Ich erinnere mich noch an den Tag des Kriegsausbruches 1.9.1939, als ich mit meinen Mitfahrschülern/innen Waltraud Lose, Ingrid Krüger, Erika Siedschlag, H. J. Kuhn, Lothar Neumann, Hänschen Krause, Joachim Krüger und meine Schwester Lucie in Karolinenhorst auf dem Bahnsteig stand und auf unseren „Schülerzug" warteten. Stattdessen rollte ein Militärzug nach dem anderen Richtung Osten!
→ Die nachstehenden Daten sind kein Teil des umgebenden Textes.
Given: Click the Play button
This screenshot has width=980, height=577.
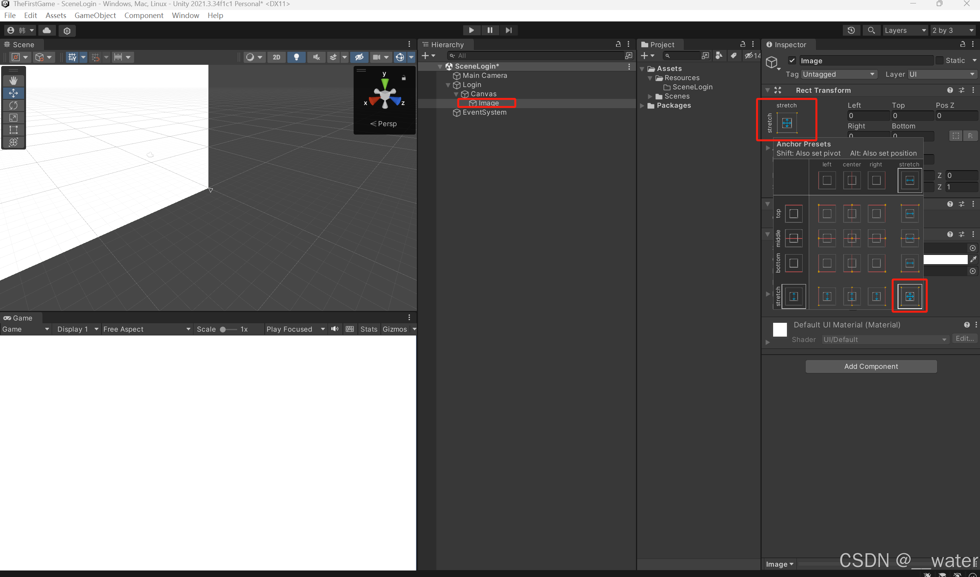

Da  dachten wir mit 14 Jahren der Krieg ist bald vorbei, da bekommen wir nichts mehr ab. Es kam leider anders!

Im Jahr 1940 wurde die Mädchenschule im Goethepark Lazarett. Dann hatten wir mit den Mädchen in unserer Jungenschule Schichtunterricht (Früh/Spät) im wöchentlichen Wechsel. In der Spätwoche fuhren wir dann mit dem Fahrrad zur Schule. Wir Fahrschüler/innen waren eine verschworene Gemeinschaft mit einer hervorragenden Kameradschaft, die bis heute anhält. Wo gibt es das noch heute?

In diesem Zusammenhang ist noch interessant, wie viel km wir in unserer Fahrschülerzeit gefahren sind: Das Jahr hat 365 Tage, hiervon entfallen auf Sonntage (Sonnabends war Unterricht), gesetzliche Feiertage, Oster-, Sommer-, Herbst- und Weihnachtsferien = 138 Tage. 365 - 138 Tage = 227 Schultage. 6 Jahre (1936-1942) Schulzeit = 227 x 6 = 1.362 Tage auf der Eisenbahn. Die Schienenentfernung von Karolinenhorst nach Stargard/Pom. betrug Hin- u. Zurück = 24,6 km. Zurückgelegte Entfernung während der gesamten Schulzeit: 24,6 km x 1.362 Tage = 33.505,2 km. Der Erdumfang am Äquator beträgt 40.076,6 km, also betrug unser Schulweg als Fahrschüler/innen fast den Erdumfang.

Trotz der Wirren des schrecklichen Krieges haben unsere Lehrer Bremer (Rektor), Stabenow (Konrektor), Dr. Strehlow, Bastian, Schmechel, Raakow, Labs, Wendt, Völz, Zank u. a. uns ein fundamentales Wissen mit auf den Lebensweg gegeben, wofür wir ihnen bis an unser Lebensende dankbar sind. „Pisa-Schüler" wurden wir nicht!